В принятии означенных рамок находит свое выражение идеал мирного со-существования представителей разных позиций – идет ли речь о человеческом роде или о студенческом общежитии. Дело в том, что, встречаясь с «другим», мы неизбежно оказываемся перед дилеммой: считать ли свою позицию и свои взгляды верными, а позицию и взгляды другого – ошибочными, либо считать и те, и другие рядоположенными, но тогда уж частными и частичными. Выбор первого пути ведет к монологичной организации, борьбе с инакомыслящими (которая рано или поздно обязательно превращается в борьбу с мыслящими и мышлением как таковым); выбор второго – к диалогу, партнерству или соперничеству, но ограниченному определенными рамками, в предельном случае – рамкой права. На мой взгляд, это жизненно важная тема, которая, видимо, в силу своей абстрактности не привлекает к себе достаточного внимания. Я попробую кратко обозначить проблемы, возникающие в связи с названными рамками.

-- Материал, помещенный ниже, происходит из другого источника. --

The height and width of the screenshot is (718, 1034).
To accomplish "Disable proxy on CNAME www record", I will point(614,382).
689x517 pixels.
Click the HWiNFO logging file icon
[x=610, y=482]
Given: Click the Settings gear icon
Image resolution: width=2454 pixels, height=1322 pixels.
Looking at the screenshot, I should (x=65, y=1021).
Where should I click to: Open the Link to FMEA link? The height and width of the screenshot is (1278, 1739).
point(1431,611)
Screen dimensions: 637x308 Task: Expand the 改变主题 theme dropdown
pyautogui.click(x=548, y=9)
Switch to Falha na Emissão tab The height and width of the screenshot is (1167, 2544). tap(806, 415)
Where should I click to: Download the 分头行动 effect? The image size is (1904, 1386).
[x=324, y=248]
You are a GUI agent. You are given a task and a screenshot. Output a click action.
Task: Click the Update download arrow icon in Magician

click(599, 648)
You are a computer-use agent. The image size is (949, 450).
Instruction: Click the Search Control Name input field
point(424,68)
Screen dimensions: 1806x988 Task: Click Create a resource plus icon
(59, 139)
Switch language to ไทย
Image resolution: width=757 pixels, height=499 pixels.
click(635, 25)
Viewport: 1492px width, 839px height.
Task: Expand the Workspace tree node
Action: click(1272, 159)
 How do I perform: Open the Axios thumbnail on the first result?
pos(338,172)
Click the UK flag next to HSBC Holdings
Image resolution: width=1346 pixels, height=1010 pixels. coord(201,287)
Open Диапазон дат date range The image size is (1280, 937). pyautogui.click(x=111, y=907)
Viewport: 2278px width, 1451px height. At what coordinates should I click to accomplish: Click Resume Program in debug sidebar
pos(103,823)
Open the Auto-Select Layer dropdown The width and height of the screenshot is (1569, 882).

С этой целью нам придется ненадолго вернуться к теории. Вспоминая о различении смыслов и содержания коммуникативного текста, можно предположить, что объективное содержание существует в безжизненном мире теорий, в то время как смыслы образуются в жизненном мире и непосредственно связаны с нашими действиями и поступками. Поэтому само по себе содержание часто мало интересует людей дела: предпринимателей, управленцев, политиков, вообще практиков.
Я думаю, что здесь проходит очень важная граница, в идеале одновременно разделяющая выделенные М. Бахтиным «миры»: во-первых, мир культуры, где обитают среди прочего теории, и противостоящий ему «мир жизни, единственный мир, в котором мы творим, познаем, созерцаем, жили и умираем»; иначе говоря, «мир, в котором объективируется акт нашей деятельности, и мир, в котором этот акт единожды действительно протекает, свершается» (1986, с. 82 – 83); во-вторых, мир безличного, никому не адресованного монолога и мир диалога, где каждое высказывание имеет автора и адресовано «другому» (1979, с. 281). Имея в виду эти бахтинские различения, я бы сказал короче: в мире жизни, поступка господствует диалогичная организация мышления, в мире культуры и теории правит бал монолог.[12] В жизни мама может адресовать ребенку требование почистить зубы, но чистка зубов как культурная норма не имеет ни автора, ни адресата.
Так, повторю, можно представлять себе идеал, но это было бы чересчур просто и здОрово: реальность, как обычно, оказывается более сложной. Думаю, что в нашей жизни господствует не диалог, а происходит, фигурально выражаясь, постоянная, меняющая лишь свои формы «борьба диалога с монологом». Вместе с тем идеи диалогичной организации проникают в культуру, для которой они разрушительны. Под культурой при этом подразумевается система норм, эталонов и образцов, обеспечивающая воспроизводство деятельности (Лефевр, Щедровицкий, Юдин,1967, Щедровицкий, 1995) и жизненного уклада общества в постоянно меняющихся условиях. Так понимаемая культура должна быть организована монологично и иерархически[13]. Действительно, во-первых, в культуре отсутствуют субъекты, в т.ч. субъекты возможного диалога. Во-вторых, если даже понимать диалог метафорически, само существование «конкурирующих» норм, эталонов и образцов делает невозможным существование культуры: достаточно представить себе конкурирующие эталоны метра или килограмма!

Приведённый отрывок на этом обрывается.